According to him, theory Y is a set of optimistic assumptions about human nature and theory X is a set of pessimistic assumptions about the workers.

He suggested in every organization, there are two types of employees. One Y theory people, who like inherently to do work and X theory people who inherently dislike doing works. Both people are important to the organization, so, a manager directly can not eliminate them. There may be various reasons that they do not devote their effort towards the organization, it may be their personal reasons as well as organizational reasons.

McGregor argued to motivate theory X and theory Y employees, at first manager has to understand their behaviors, need, perceptions, their thinking capability and acts the way they want so that their efforts contributed towards the achievement of organizational goals.

He provided assumptions (sometimes called features) in both theory X and theory Y, to easily recognize who falls in which categories X and Y.

Assumptions of X Theory

Theory X is based on traditional assumptions about human behavior. Here, people do not easily accept the change. They want to work in a way they feel comfortable. Thus, the manager has to launch an authoritarian style of management and take close supervision to control the works of employees. If still, they do not accept the new things, a manager can apply aggressive ways to manage them.

The assumptions of theory X are:

  • Employees inherently do not want to work, they are lazy, consider work as a burden, and if possible they avoid it.
  • They must be corrected, controlled, or threatened with punishment in order to achieve desired goals.
  • They resist change as they have a traditional concept of doing works and want to work the way familiar to them.
  • They are less ambitious and concerned with future activities.
  • They are self-centered and indifferent to organizational goals and objectives.
  • They avoid works and asks for various incentive plans to show their ambition in front of the manager.
  • A manager has to apply motivational tools to modify their behavior towards the organizational goals, if not, apply a demotion strategy.

Assumptions of Y Theory

Theory Y is an optimistic view of workers. It believes in positive and intrinsic motivation. Theory Y represents participative management. The subordinates, managers, and organization are seen as mutually supportive. Theory Y employees are self-motivated towards work and a manager does not have to make that much effort to get their maximum devotion.

The assumptions of Theory Y are:

  • Employees inherently like to do works, they believe work is a natural activity like play and rest.
  • They are self-directed and committed to the organizational objectives if they are rewarded for doing so.
  • They are ready to accept change and seek responsibilities.
  • They are self-controlled and self-motivated as such a manager does not need to apply punishment to modify their behavior.
  • They are active, ambitious, creative, and imaginative, and think about the future goals of both themselves and the organization.
  • They believe work is a means of success and later it leads to great achievement.

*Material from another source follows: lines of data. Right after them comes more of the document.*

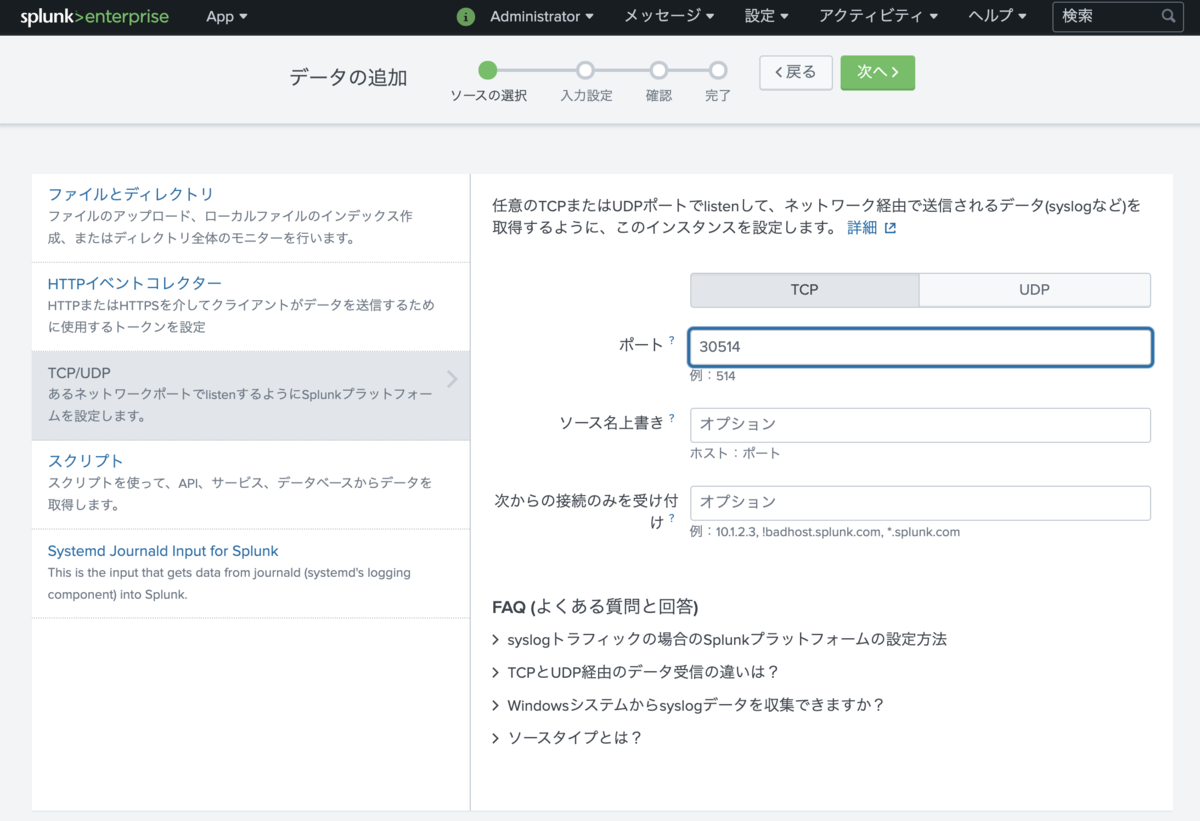
Task: Click the green ソースの選択 step circle
Action: click(488, 71)
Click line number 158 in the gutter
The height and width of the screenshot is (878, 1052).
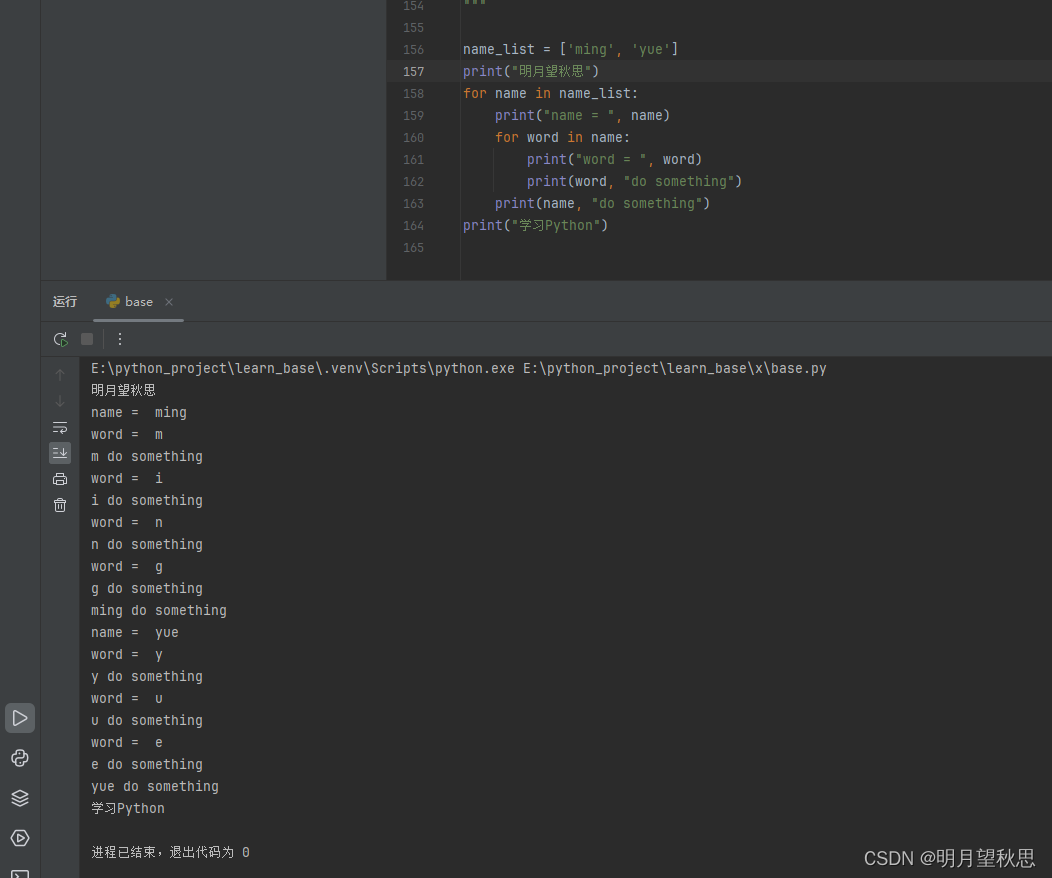point(413,93)
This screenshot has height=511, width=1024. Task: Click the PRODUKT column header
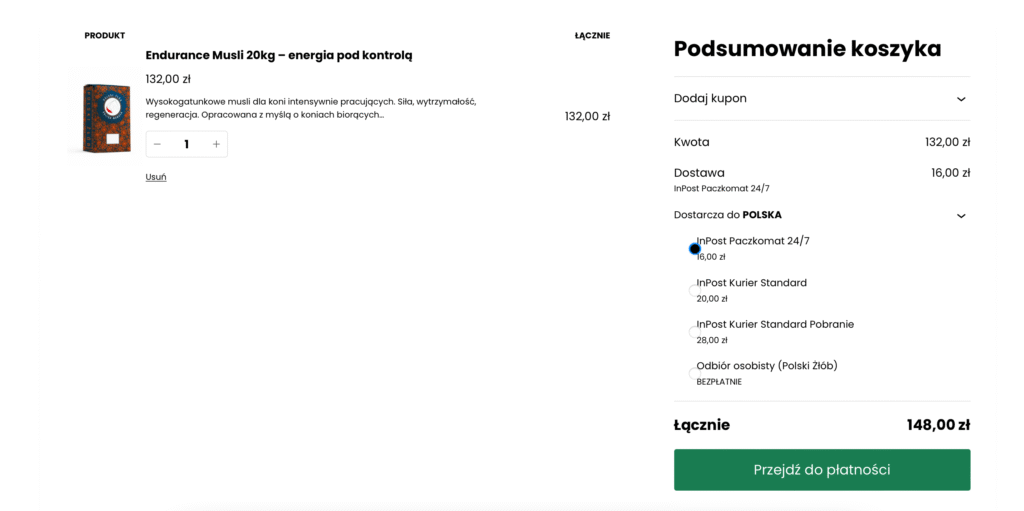pyautogui.click(x=105, y=35)
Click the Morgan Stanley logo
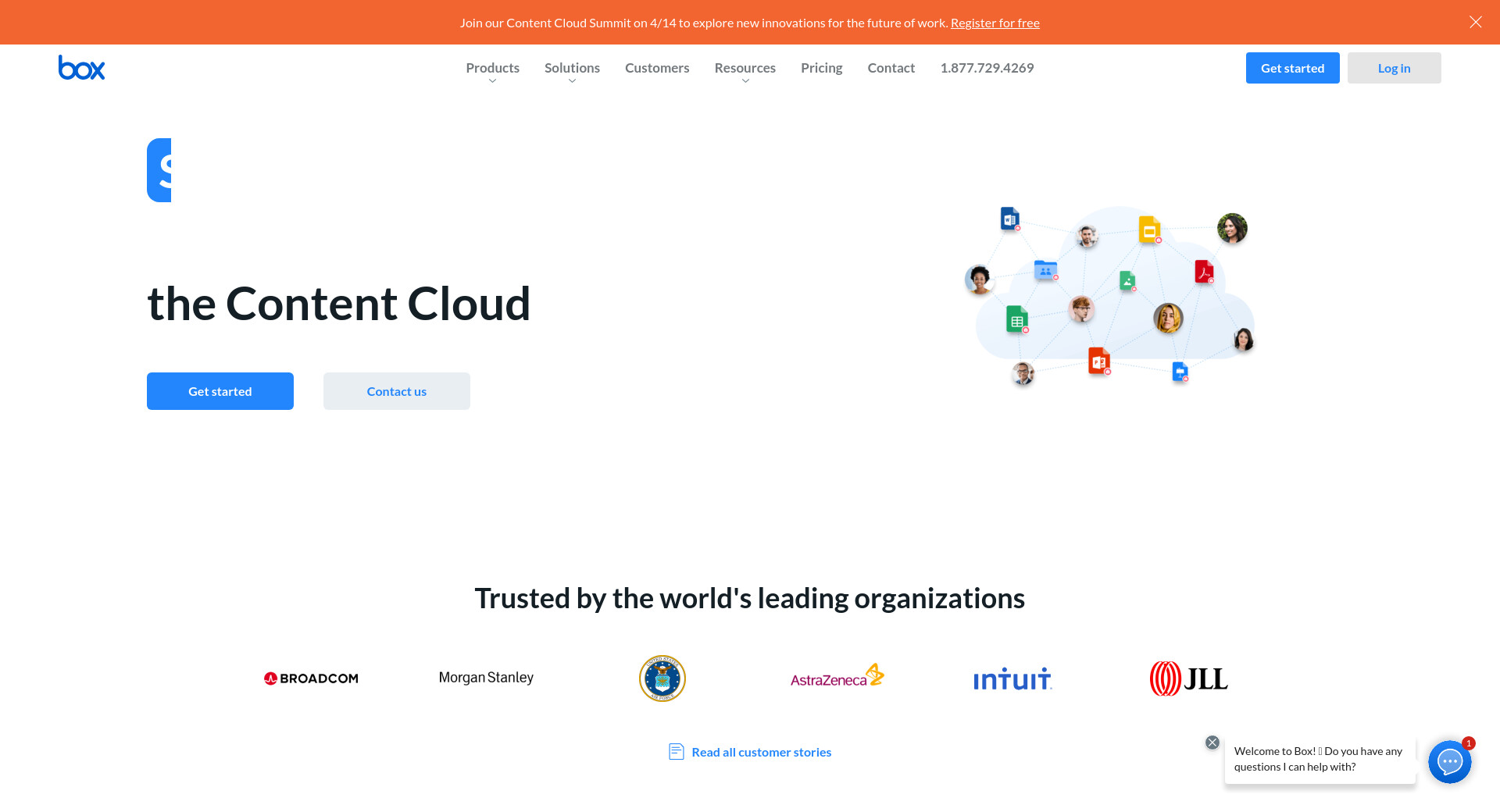 point(486,678)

Thus, the employees who fall in the X theory are hard to manage and motivate and the manager needs to contribute more efforts. And, as Y theory employees are self-motivated in fewer efforts they are motivated. As compared to Y theory, X theory employees are difficult to manage and vice versa.

In McGregor’s final thought, the managers get the work done from others. It is necessary for them to understand the behavior of each worker as well as the group. Managers have to create good working conditions, which is possible only by knowing the behavioral patterns.